Nothing but the line with "Task: Click the Use new Search Console button" and the lines after it, through the end of the records below, is to be repeated, exactly as it is.

[Saved entries]
[Start of section]
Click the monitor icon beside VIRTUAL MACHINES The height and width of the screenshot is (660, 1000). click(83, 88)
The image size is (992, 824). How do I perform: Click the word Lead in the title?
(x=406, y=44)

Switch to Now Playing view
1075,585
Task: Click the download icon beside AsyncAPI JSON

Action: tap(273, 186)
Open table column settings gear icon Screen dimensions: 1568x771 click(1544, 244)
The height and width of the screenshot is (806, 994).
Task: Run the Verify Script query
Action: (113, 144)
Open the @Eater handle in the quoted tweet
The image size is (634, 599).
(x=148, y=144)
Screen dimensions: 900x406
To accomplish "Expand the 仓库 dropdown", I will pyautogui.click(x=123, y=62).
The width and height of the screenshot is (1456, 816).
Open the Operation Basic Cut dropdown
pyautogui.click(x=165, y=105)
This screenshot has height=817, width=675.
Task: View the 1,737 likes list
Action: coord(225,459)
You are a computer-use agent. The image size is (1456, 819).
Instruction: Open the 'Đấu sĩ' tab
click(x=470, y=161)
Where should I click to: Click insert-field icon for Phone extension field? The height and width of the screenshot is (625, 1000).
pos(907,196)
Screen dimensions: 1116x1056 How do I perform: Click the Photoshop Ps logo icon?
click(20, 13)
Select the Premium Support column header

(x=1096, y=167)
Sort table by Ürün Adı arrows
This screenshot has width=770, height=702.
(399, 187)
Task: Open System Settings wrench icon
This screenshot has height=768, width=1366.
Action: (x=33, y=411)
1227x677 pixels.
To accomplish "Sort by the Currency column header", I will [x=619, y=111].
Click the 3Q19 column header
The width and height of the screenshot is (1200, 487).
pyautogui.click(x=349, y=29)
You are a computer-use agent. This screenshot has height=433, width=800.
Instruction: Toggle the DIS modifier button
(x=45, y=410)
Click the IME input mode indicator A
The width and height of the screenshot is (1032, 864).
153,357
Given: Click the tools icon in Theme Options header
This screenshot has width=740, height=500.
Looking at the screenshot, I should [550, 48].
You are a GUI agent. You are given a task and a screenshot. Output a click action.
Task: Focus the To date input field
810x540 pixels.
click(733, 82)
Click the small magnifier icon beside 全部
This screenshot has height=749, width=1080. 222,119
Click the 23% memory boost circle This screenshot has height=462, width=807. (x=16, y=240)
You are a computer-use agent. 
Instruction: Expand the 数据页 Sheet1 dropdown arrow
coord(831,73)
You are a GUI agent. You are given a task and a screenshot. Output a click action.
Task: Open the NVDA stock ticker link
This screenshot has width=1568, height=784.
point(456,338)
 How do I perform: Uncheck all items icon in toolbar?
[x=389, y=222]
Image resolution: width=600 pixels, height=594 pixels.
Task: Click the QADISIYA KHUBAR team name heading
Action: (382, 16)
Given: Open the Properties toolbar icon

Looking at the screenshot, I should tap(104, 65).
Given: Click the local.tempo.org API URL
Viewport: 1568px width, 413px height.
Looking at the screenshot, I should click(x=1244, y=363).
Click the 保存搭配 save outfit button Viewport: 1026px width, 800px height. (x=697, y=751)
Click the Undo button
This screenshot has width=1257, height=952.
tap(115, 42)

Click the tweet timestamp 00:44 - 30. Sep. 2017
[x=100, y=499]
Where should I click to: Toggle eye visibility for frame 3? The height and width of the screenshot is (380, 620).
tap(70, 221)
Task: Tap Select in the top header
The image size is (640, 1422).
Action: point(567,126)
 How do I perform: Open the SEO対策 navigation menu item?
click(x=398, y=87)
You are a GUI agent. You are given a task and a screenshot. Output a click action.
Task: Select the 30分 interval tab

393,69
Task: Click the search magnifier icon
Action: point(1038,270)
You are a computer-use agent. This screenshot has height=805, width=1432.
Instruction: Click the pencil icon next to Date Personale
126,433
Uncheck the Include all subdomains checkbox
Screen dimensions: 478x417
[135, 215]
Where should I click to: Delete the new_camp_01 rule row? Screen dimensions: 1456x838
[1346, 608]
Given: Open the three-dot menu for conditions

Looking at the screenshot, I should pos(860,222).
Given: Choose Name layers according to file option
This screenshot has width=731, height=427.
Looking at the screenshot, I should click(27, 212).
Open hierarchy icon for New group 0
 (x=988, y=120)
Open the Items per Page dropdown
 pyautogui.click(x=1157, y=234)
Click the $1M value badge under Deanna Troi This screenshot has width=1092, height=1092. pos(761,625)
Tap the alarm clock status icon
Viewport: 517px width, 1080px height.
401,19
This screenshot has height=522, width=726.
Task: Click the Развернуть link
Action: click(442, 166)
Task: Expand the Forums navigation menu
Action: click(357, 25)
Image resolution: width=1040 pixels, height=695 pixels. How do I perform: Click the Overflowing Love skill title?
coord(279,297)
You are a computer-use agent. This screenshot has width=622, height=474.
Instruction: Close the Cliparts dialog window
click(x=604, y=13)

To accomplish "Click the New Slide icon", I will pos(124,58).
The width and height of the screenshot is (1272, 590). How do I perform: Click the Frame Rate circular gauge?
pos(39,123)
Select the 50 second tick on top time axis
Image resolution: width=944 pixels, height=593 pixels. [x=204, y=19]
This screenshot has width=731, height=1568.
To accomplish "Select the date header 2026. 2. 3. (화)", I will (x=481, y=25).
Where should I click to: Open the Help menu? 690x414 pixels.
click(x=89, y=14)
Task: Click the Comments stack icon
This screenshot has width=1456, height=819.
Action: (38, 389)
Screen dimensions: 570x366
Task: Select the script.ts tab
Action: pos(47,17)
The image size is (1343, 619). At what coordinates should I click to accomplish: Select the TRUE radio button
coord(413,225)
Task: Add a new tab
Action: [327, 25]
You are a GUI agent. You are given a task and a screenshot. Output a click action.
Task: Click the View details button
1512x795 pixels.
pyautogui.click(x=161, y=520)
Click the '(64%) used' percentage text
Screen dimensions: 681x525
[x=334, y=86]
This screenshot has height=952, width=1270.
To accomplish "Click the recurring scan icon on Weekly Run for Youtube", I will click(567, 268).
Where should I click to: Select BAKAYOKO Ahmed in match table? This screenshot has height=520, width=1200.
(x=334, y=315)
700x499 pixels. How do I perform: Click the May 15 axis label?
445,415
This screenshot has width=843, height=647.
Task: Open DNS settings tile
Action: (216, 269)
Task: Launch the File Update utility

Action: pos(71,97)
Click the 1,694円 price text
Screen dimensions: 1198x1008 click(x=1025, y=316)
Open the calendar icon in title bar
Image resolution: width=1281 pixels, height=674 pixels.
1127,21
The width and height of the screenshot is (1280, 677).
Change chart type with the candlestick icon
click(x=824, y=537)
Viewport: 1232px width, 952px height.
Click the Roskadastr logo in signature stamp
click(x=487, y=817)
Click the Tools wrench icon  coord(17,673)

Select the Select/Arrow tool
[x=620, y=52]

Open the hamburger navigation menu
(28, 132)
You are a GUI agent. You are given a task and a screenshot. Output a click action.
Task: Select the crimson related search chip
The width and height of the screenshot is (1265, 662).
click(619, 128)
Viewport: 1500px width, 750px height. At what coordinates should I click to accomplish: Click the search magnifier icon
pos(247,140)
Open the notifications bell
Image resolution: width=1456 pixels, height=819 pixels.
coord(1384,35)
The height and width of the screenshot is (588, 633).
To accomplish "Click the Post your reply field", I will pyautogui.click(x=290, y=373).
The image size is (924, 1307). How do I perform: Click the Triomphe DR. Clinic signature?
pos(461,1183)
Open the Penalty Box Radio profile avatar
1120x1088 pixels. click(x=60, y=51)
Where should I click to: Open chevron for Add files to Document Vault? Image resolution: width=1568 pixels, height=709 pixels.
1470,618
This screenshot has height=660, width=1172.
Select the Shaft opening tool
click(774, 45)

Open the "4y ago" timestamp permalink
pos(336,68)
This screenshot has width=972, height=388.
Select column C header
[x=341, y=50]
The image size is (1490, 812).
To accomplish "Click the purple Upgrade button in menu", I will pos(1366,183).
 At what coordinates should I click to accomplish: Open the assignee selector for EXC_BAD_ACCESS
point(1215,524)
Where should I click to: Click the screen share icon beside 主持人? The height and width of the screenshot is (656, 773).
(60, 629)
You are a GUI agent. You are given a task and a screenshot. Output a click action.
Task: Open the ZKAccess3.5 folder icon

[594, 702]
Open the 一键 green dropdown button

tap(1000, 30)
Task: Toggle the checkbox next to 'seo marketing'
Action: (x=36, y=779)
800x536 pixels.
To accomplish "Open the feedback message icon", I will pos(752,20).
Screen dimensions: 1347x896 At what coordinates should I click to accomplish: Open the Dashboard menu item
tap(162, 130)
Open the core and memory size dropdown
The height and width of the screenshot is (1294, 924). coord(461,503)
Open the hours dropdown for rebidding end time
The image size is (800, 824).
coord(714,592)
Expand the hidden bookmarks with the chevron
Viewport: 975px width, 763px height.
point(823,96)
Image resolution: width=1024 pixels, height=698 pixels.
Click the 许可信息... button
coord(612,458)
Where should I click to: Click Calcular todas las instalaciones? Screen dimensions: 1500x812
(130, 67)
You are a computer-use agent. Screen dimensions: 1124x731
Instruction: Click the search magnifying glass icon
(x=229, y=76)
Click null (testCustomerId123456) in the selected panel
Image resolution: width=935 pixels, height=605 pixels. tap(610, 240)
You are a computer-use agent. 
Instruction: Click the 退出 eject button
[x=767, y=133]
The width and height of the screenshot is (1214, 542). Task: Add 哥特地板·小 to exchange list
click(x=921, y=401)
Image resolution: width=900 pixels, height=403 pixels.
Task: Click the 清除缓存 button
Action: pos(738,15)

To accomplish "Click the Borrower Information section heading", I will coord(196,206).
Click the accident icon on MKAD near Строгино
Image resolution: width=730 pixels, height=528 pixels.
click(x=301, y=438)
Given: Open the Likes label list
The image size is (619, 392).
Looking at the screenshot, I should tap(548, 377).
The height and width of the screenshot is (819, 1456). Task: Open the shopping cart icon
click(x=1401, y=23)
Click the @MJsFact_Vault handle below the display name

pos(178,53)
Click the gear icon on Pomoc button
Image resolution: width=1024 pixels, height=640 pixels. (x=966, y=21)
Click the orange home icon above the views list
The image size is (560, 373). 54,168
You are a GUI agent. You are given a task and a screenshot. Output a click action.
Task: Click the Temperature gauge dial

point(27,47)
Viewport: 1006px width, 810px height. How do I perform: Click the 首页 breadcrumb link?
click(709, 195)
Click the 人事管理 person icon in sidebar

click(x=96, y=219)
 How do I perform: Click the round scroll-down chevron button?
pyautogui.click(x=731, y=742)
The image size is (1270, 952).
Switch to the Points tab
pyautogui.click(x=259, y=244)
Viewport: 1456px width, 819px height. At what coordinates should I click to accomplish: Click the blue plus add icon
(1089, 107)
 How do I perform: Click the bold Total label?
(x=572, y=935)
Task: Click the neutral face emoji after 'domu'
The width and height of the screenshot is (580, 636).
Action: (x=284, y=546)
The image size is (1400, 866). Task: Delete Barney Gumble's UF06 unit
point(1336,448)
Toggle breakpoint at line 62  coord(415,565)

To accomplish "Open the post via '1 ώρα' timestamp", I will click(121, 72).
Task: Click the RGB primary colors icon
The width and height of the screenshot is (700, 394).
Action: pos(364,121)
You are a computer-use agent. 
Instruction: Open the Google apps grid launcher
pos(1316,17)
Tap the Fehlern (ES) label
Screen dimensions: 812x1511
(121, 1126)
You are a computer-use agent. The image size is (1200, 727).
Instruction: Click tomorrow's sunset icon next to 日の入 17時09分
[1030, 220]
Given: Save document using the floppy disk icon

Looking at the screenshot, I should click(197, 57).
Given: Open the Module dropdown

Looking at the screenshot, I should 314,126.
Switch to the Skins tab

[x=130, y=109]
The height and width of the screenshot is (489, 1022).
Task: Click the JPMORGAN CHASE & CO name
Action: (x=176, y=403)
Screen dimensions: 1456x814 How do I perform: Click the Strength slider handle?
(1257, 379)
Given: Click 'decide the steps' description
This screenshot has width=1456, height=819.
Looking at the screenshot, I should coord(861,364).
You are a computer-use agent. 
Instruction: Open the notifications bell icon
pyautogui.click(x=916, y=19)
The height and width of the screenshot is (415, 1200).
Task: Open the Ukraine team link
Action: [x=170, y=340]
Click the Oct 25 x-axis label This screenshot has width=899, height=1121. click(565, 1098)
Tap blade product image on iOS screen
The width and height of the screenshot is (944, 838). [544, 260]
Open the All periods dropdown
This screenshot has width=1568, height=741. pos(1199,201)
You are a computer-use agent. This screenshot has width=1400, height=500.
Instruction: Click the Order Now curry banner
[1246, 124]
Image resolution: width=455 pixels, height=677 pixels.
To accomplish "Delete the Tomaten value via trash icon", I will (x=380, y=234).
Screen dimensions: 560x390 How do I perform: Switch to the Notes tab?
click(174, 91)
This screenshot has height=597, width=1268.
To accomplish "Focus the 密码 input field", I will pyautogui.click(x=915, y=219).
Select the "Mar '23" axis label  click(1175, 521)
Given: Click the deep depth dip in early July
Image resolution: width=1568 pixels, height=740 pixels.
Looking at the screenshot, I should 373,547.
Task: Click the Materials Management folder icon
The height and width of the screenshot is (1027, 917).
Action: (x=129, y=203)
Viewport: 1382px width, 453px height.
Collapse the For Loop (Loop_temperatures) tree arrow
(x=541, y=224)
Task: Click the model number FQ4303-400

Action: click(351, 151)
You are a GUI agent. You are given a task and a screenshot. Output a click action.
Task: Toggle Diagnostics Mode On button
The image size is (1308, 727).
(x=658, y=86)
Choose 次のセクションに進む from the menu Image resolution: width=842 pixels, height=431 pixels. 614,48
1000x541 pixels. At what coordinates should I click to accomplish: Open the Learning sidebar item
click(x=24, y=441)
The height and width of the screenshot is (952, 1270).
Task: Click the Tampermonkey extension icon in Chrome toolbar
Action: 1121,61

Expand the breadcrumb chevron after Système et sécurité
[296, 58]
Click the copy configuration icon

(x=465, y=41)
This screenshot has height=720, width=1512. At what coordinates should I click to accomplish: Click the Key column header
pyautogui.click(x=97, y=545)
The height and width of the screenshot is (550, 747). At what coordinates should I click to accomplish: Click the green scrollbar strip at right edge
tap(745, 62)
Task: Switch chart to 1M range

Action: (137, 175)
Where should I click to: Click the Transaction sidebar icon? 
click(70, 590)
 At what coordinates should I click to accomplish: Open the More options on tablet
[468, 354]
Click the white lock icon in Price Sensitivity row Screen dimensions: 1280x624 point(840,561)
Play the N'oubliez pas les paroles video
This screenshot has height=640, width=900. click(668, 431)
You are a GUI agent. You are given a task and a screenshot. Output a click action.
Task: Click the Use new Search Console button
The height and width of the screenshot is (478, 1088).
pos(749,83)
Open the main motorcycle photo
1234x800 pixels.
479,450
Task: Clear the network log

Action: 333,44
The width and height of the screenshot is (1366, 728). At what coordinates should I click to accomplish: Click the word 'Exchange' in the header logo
[End of section]
▸ **ANSWER TO THIS TASK**:
Task: Click the Use new Search Console button
The height and width of the screenshot is (478, 1088).
pos(749,83)
Open the main motorcycle photo
1234x800 pixels.
479,450
Task: Clear the network log

Action: 333,44
The width and height of the screenshot is (1366, 728). At what coordinates should I click to accomplish: Click the word 'Exchange' in the header logo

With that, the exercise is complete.